What the task asks.
Return only the lines of the listing below that run from the line with "You are a computer-use" through the line with "Instruction: Go to All Delivery page", both ends included, exactly as written.

Provided records.
BEGIN

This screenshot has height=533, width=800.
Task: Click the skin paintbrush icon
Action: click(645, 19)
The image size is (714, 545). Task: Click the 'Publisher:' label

END
BEGIN

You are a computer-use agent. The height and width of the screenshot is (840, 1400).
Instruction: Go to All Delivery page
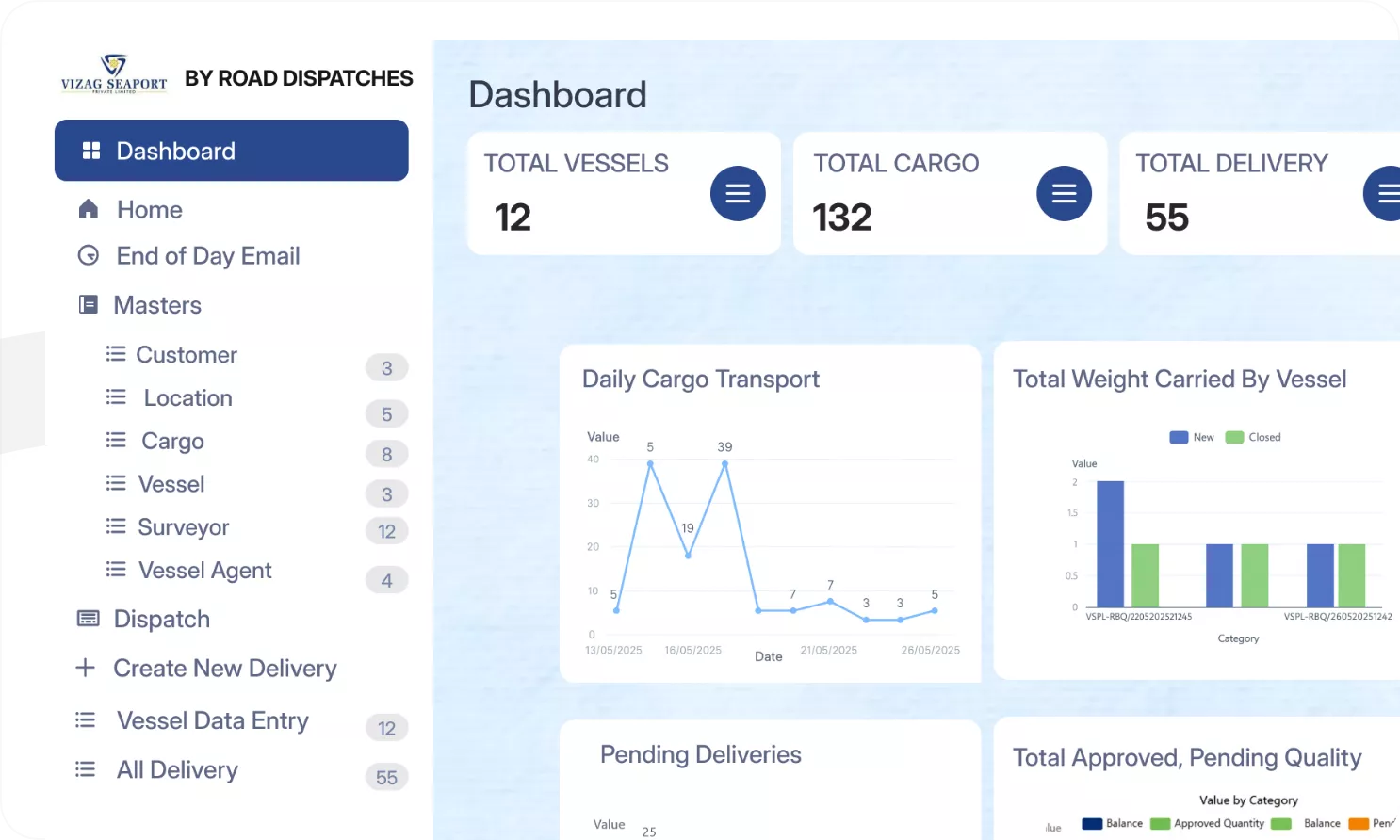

END
BEGIN

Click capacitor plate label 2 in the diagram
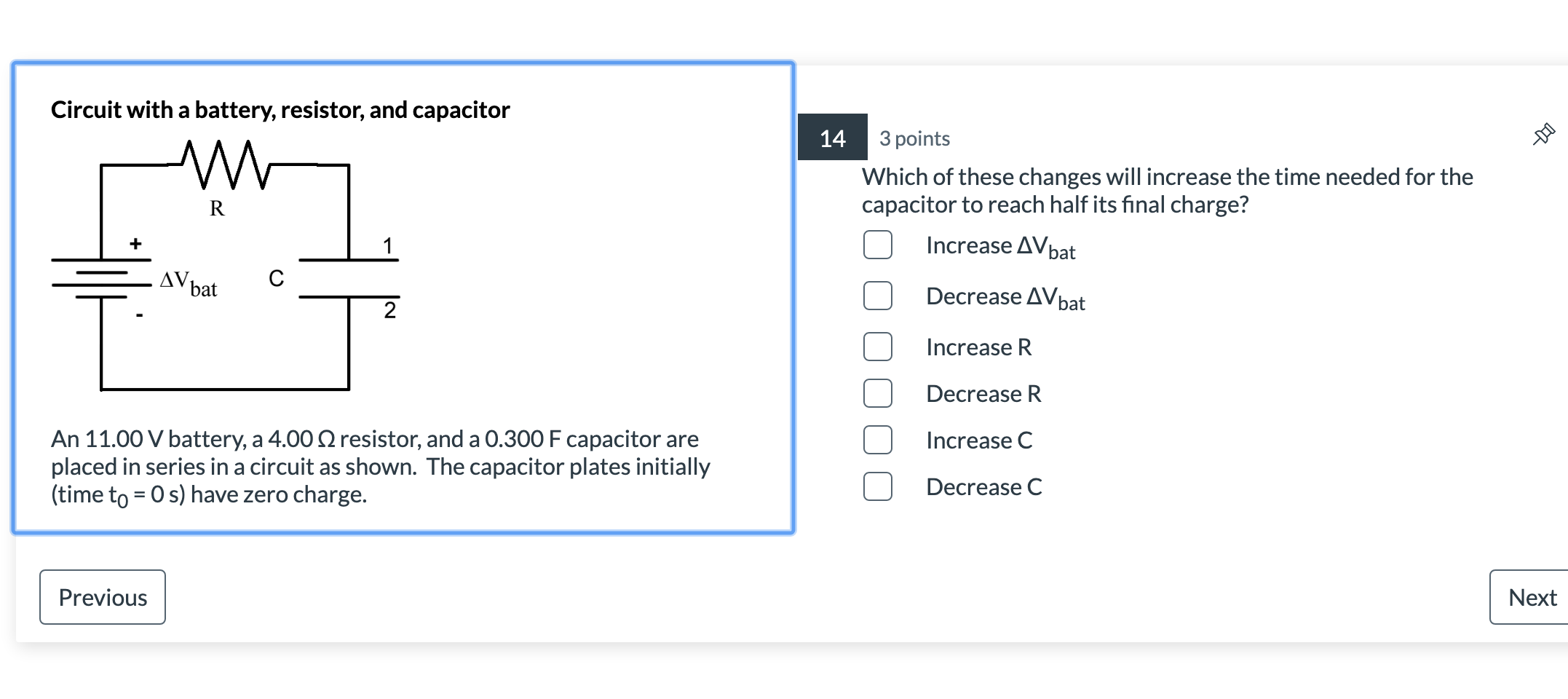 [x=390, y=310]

END

Final answer.
You are a computer-use agent. The height and width of the screenshot is (840, 1400).
Instruction: Go to All Delivery page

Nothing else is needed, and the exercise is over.